● **PROBLEM TO WORK ON**
Among the entries below, find the line with "Instruction: Save post with bookmark icon", then quote it and each following line up to and including the line with "Click the 'Problem", and nothing else.

● **Collected data**
☆ ☆ ☆ ☆

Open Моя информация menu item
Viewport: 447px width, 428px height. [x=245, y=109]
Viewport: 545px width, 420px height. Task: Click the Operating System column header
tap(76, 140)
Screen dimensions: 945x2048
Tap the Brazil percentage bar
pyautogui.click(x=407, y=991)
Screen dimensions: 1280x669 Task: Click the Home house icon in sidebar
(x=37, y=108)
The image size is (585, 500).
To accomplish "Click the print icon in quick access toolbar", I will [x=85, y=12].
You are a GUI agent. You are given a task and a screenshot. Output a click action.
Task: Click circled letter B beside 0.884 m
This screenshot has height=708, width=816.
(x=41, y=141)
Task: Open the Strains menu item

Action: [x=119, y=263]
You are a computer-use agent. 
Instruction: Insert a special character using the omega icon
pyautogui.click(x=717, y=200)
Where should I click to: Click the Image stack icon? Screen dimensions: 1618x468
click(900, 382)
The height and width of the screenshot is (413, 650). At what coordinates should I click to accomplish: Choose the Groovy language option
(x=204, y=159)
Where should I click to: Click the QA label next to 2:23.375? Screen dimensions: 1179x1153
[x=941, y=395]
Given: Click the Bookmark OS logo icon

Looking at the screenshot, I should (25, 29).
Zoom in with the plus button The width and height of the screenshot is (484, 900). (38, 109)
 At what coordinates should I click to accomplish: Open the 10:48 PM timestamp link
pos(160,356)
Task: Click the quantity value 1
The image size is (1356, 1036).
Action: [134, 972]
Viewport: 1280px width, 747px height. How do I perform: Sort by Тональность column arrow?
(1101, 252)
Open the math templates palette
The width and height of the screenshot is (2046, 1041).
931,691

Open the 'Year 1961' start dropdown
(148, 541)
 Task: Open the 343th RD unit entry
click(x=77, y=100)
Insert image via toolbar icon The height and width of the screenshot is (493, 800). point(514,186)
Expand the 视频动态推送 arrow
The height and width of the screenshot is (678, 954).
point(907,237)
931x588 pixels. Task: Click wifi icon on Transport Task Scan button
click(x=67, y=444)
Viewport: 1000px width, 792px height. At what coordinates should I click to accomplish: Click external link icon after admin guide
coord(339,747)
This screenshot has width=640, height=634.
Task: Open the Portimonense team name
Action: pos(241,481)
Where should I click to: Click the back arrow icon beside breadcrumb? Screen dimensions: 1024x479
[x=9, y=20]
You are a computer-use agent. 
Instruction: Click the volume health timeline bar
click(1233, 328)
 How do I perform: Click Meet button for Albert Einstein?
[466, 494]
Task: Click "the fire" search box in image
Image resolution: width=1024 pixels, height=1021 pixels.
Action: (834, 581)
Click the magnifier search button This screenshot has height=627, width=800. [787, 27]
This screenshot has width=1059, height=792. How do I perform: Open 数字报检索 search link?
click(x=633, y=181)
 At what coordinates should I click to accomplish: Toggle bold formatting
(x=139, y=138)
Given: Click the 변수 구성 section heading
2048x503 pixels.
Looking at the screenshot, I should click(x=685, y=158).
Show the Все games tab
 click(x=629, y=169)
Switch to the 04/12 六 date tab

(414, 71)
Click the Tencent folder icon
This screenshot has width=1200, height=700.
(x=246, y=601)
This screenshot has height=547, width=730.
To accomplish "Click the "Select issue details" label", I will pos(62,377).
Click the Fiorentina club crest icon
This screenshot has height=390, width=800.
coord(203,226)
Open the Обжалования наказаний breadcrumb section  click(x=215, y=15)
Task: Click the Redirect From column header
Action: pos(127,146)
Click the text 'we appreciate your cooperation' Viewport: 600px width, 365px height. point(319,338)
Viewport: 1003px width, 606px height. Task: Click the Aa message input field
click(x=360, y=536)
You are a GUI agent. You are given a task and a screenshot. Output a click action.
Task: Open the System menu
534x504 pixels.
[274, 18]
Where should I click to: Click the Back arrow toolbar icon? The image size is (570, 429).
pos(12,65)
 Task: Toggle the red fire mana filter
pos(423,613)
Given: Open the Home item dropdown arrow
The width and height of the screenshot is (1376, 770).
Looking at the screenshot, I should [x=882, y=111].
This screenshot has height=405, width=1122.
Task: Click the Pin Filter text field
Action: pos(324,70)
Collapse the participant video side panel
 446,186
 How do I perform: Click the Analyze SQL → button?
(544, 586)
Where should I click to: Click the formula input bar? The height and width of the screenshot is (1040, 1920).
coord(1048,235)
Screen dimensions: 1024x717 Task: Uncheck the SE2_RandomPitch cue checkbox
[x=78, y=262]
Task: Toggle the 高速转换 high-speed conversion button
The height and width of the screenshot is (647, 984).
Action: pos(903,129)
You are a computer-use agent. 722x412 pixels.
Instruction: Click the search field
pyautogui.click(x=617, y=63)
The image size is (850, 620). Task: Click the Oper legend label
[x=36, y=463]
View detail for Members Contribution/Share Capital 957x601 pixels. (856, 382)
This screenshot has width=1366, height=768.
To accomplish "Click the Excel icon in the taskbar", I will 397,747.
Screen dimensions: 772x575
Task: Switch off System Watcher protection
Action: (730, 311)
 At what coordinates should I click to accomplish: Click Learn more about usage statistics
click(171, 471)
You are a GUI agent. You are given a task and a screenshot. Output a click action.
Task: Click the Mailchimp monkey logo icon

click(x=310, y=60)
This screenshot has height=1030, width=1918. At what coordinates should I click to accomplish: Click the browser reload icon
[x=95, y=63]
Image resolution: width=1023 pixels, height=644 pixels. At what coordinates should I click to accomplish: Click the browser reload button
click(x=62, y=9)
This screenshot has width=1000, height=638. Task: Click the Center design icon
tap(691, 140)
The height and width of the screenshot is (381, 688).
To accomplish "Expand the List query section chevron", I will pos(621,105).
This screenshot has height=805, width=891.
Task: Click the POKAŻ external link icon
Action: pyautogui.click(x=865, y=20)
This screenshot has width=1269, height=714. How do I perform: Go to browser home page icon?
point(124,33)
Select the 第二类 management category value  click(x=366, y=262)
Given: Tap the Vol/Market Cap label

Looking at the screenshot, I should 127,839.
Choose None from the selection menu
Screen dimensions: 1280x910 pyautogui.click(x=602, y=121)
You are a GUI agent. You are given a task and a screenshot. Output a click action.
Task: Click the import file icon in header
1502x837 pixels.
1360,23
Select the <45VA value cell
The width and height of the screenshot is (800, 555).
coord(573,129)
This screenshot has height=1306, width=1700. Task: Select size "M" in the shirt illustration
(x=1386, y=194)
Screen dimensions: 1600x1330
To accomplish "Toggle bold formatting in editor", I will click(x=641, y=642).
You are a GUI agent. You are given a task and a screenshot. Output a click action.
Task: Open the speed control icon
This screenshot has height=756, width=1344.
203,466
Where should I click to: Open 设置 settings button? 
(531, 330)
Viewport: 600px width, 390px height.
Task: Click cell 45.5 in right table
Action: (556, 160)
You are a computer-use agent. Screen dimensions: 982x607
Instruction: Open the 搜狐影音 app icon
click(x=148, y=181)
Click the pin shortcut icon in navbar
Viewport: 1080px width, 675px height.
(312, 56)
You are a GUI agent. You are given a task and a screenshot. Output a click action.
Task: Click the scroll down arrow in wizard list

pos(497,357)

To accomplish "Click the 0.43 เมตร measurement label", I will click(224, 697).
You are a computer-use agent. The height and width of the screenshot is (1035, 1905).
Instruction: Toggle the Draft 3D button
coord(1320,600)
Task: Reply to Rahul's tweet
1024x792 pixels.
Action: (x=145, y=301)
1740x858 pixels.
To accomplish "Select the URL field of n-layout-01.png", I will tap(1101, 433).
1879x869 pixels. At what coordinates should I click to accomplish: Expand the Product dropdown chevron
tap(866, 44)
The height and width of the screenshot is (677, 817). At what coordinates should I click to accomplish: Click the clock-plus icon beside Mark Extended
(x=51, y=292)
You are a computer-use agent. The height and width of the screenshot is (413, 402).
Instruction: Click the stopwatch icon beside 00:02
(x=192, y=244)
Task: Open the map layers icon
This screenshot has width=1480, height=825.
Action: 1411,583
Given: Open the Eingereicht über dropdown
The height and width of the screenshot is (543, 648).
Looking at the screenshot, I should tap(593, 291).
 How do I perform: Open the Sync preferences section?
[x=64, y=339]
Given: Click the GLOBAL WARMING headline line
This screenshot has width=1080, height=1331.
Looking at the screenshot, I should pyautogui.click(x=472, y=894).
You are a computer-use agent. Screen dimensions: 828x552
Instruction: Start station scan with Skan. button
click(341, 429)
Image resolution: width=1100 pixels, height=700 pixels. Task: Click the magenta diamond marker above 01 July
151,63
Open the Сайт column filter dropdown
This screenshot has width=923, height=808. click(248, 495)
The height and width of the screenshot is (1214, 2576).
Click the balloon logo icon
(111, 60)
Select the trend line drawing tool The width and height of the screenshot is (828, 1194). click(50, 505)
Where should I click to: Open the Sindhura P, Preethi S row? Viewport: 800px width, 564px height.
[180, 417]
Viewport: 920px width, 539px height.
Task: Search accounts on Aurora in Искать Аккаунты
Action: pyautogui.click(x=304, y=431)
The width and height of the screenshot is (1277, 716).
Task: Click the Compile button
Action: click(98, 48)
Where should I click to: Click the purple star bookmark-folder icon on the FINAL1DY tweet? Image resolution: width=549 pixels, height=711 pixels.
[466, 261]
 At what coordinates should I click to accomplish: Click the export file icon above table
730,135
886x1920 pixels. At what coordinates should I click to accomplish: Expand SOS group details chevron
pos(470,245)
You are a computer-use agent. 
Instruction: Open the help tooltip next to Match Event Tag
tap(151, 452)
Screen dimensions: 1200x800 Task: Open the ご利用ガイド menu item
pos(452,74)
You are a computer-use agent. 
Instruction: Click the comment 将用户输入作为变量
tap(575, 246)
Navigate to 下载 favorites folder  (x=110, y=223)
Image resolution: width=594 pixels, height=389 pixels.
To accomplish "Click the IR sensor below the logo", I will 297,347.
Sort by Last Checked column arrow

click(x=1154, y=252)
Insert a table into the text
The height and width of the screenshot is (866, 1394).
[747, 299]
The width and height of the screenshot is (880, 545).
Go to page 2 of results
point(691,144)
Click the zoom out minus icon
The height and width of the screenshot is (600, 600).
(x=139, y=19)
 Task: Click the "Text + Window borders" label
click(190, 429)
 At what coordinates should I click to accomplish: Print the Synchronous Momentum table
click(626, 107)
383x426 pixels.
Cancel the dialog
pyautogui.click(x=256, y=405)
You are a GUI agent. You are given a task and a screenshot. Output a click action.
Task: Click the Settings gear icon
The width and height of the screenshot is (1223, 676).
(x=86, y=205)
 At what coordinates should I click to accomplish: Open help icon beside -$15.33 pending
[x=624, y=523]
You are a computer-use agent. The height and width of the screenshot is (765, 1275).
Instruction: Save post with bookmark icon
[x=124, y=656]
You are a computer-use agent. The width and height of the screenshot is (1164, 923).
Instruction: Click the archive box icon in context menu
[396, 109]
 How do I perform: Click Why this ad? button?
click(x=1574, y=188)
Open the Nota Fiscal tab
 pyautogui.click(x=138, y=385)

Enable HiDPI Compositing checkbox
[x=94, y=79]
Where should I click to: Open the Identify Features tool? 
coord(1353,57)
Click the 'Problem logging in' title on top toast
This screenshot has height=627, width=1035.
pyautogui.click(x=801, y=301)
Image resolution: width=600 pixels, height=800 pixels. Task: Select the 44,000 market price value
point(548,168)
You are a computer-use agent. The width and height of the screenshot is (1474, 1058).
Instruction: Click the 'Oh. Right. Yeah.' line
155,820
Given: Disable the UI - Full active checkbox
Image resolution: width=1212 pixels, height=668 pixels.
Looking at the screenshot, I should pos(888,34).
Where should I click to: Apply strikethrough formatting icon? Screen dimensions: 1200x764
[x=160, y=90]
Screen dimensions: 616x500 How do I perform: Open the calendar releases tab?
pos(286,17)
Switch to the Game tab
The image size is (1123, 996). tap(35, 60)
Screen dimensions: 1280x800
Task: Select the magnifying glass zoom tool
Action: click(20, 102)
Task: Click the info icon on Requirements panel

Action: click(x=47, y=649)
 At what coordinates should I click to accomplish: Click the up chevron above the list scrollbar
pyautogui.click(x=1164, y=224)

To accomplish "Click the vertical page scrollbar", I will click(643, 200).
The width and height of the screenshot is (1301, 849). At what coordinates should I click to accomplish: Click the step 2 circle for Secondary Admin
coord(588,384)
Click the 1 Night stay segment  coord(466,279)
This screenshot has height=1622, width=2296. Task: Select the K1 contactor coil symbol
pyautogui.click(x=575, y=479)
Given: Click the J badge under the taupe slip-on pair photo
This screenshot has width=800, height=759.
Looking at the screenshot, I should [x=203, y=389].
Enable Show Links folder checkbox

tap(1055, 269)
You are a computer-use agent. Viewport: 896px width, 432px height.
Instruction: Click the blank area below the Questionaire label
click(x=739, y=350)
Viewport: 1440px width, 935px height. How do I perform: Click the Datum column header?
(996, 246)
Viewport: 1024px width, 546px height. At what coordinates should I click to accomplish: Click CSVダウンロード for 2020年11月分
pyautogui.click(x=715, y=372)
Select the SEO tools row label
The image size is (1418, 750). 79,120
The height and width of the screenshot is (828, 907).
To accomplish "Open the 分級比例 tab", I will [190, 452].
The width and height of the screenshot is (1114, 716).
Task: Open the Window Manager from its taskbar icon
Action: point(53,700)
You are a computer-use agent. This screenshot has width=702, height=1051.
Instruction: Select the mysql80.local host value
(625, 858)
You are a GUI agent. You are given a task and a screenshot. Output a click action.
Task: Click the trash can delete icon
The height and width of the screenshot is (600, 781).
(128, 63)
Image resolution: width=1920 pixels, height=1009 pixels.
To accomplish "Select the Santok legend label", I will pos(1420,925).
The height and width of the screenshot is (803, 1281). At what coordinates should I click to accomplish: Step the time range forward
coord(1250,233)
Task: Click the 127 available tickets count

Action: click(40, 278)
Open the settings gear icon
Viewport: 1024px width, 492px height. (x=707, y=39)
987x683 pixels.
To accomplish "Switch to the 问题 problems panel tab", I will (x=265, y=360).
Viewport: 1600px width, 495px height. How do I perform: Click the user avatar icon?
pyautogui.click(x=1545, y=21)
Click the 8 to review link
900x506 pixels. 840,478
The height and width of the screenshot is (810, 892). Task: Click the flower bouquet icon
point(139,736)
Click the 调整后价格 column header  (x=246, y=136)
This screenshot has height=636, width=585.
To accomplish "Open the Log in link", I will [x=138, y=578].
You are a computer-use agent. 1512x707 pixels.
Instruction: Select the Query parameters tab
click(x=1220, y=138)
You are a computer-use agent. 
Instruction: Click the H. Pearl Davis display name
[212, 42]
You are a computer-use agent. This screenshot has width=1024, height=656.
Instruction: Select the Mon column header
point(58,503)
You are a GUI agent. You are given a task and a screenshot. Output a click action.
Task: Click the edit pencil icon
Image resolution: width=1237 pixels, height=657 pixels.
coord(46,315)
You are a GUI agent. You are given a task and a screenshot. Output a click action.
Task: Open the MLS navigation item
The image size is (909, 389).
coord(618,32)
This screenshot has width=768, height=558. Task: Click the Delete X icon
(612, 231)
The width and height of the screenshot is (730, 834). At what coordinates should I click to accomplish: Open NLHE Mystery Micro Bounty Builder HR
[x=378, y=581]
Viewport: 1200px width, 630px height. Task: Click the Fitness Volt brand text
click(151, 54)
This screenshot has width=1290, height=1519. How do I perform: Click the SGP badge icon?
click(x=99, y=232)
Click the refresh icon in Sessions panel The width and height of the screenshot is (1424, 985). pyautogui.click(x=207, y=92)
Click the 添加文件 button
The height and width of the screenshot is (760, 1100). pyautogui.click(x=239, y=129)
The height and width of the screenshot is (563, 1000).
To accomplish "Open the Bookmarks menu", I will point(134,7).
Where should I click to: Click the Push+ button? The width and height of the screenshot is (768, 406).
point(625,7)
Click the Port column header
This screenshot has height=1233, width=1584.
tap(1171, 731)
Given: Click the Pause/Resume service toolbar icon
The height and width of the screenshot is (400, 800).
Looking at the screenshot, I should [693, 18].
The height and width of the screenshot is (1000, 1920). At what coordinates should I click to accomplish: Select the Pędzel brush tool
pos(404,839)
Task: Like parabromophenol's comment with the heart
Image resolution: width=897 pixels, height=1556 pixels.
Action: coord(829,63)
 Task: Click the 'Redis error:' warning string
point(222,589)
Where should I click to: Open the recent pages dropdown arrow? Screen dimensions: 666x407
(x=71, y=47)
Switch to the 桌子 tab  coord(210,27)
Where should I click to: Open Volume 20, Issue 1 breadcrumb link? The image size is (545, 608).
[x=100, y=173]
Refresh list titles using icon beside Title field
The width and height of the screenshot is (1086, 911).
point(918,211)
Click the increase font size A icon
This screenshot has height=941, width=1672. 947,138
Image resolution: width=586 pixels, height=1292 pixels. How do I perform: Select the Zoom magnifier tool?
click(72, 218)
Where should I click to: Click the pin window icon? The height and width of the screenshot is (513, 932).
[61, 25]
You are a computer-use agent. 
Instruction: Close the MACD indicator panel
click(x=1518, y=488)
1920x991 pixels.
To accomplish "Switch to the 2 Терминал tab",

☆ ☆ ☆ ☆

● **TASK ANSWER**
Instruction: Save post with bookmark icon
[x=124, y=656]
You are a computer-use agent. The width and height of the screenshot is (1164, 923).
Instruction: Click the archive box icon in context menu
[396, 109]
 How do I perform: Click Why this ad? button?
click(x=1574, y=188)
Open the Nota Fiscal tab
 pyautogui.click(x=138, y=385)

Enable HiDPI Compositing checkbox
[x=94, y=79]
Where should I click to: Open the Identify Features tool? 
coord(1353,57)
Click the 'Problem logging in' title on top toast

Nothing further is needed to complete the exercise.